All of these tales misrepresent the history, and misrepresent science. Science is a collegial process and a social activity. It’s always political, because science is done by people. Data is never neutral because it is always collected and curated by people. We should aim to minimise these influences, but those who deny them really haven’t been paying attention for the last several hundred years.
I wonder if you might help me. I am never not deeply in awe of the niche and peculiar expert knowledge that people harbour. I’m not going to say here what stories and which people will feature in the new book, so as not to bias you or spoilerise it. I’m attempting to sing some new songs about why we know what we know. Some of these are known but not well known, others, I hope, will be new to a mainstream audience.
But I’d really like you to send me suggestions of tales that are not well known, and people who are unsung in the story of science – heroines or heroes, or rogues, or any combination, because people are strange and complex. I want to centre the people from your hometown who deserve a statue, or a biography. The people whose work was foundational to the big discoveries that we do know. The collectors, the tinkerers, the women who did the work but whose names are eclipsed by the men who took credit. The villains. Who do you think is missing or unheard in the story of science? Tell me. We need new stories.
(And give me a title).
Would be good to see some stories from Asia - the old idea still being out there that 'science' is something Europeans came up with and then disseminated around the world.
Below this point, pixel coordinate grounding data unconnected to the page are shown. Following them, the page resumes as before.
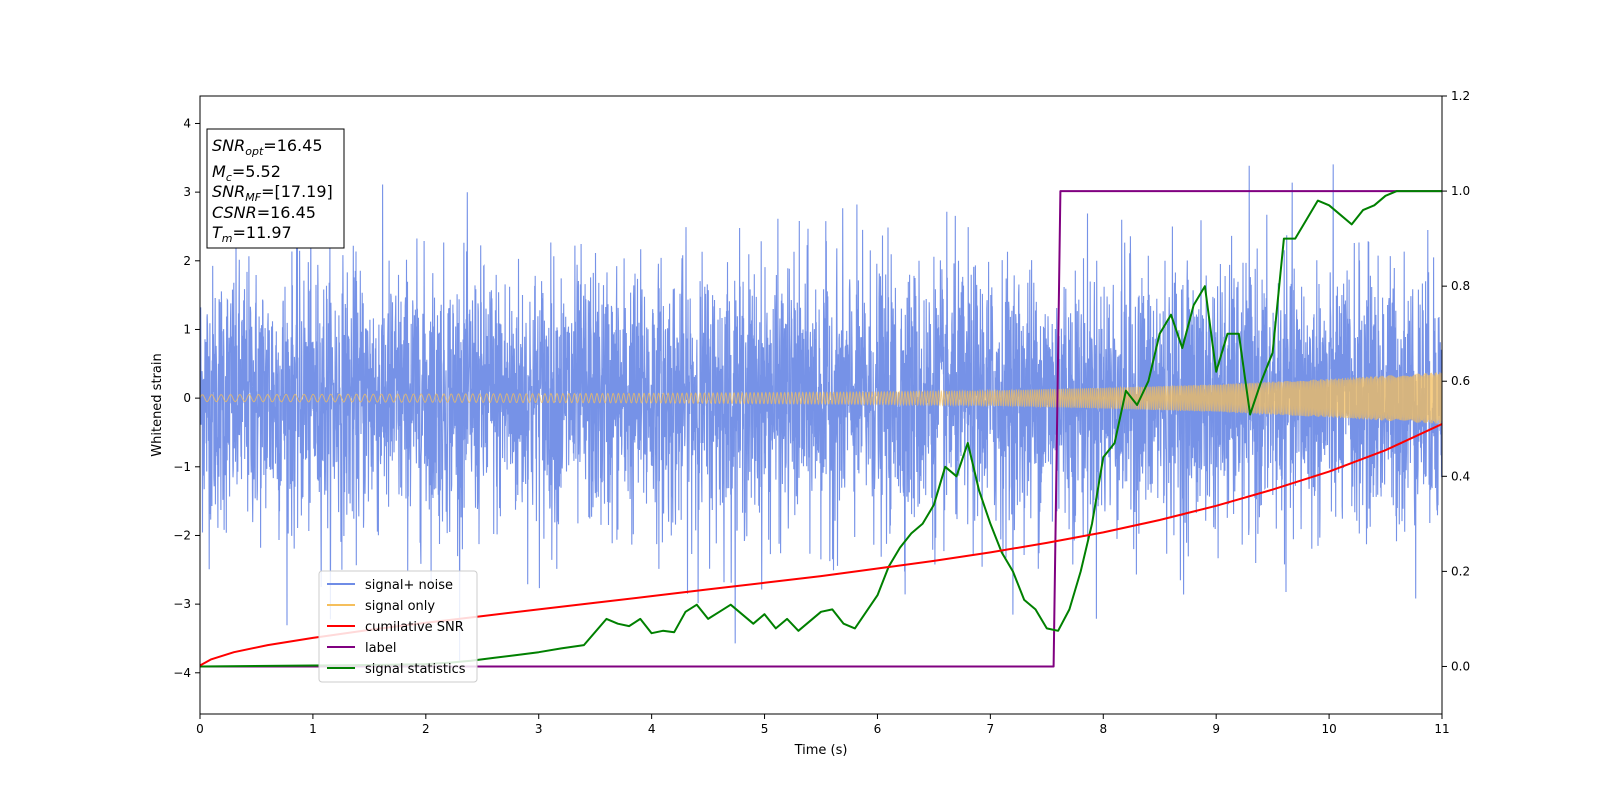 The height and width of the screenshot is (800, 1600). I want to click on legend-item-cumulative-snr: cumilative SNR, so click(396, 628).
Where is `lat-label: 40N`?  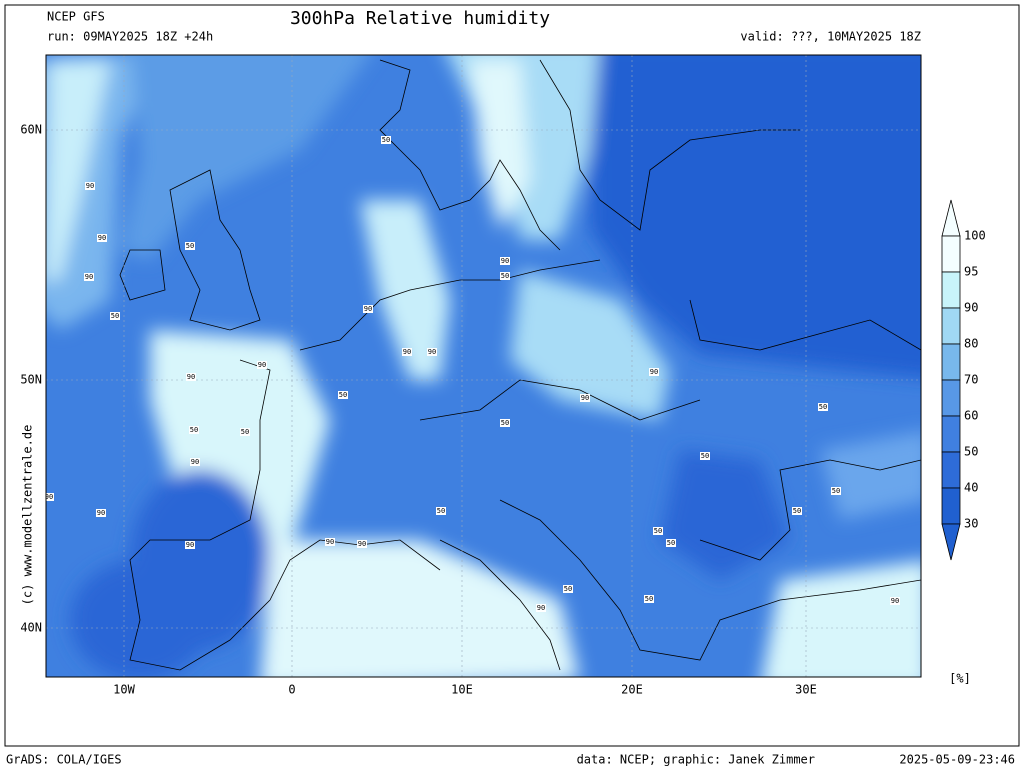 lat-label: 40N is located at coordinates (31, 628).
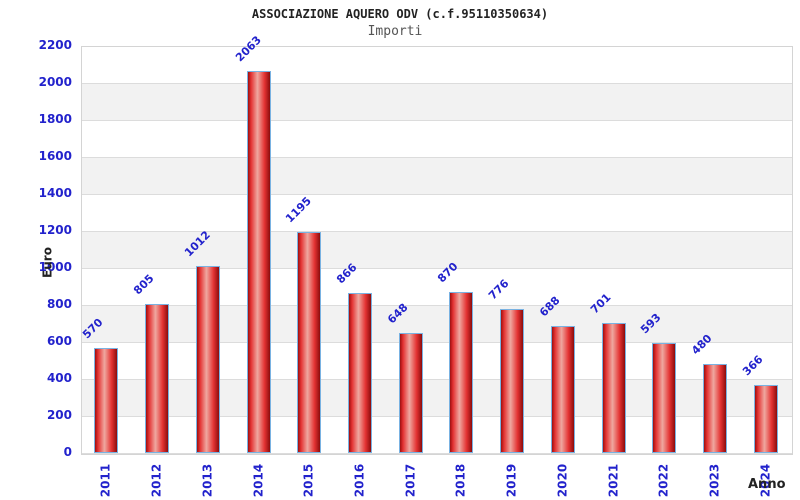  What do you see at coordinates (55, 230) in the screenshot?
I see `y-tick-label: 1200` at bounding box center [55, 230].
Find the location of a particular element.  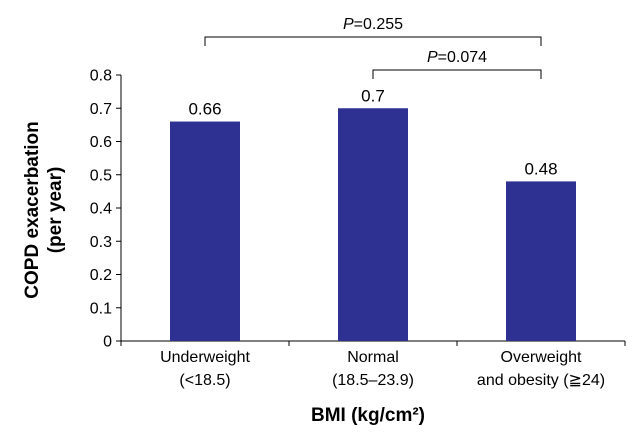

y-axis-title-line-2: (per year) is located at coordinates (56, 210).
There's an interesting generation in Japan, in the late 19th c, when samurai status was abolished and lots of former samurai took up science instead. Including Kikunae Ikeda, who 'discovered' umami, the fifth of our five basic tastes, while enjoying some boiled tofu.
Bletchley Park was all about Turing and Enigma, right? Wrong: Bill Tutte figured out the Lorenz machines and Tommy Flowers built Colossus, the first electronic programmable computer.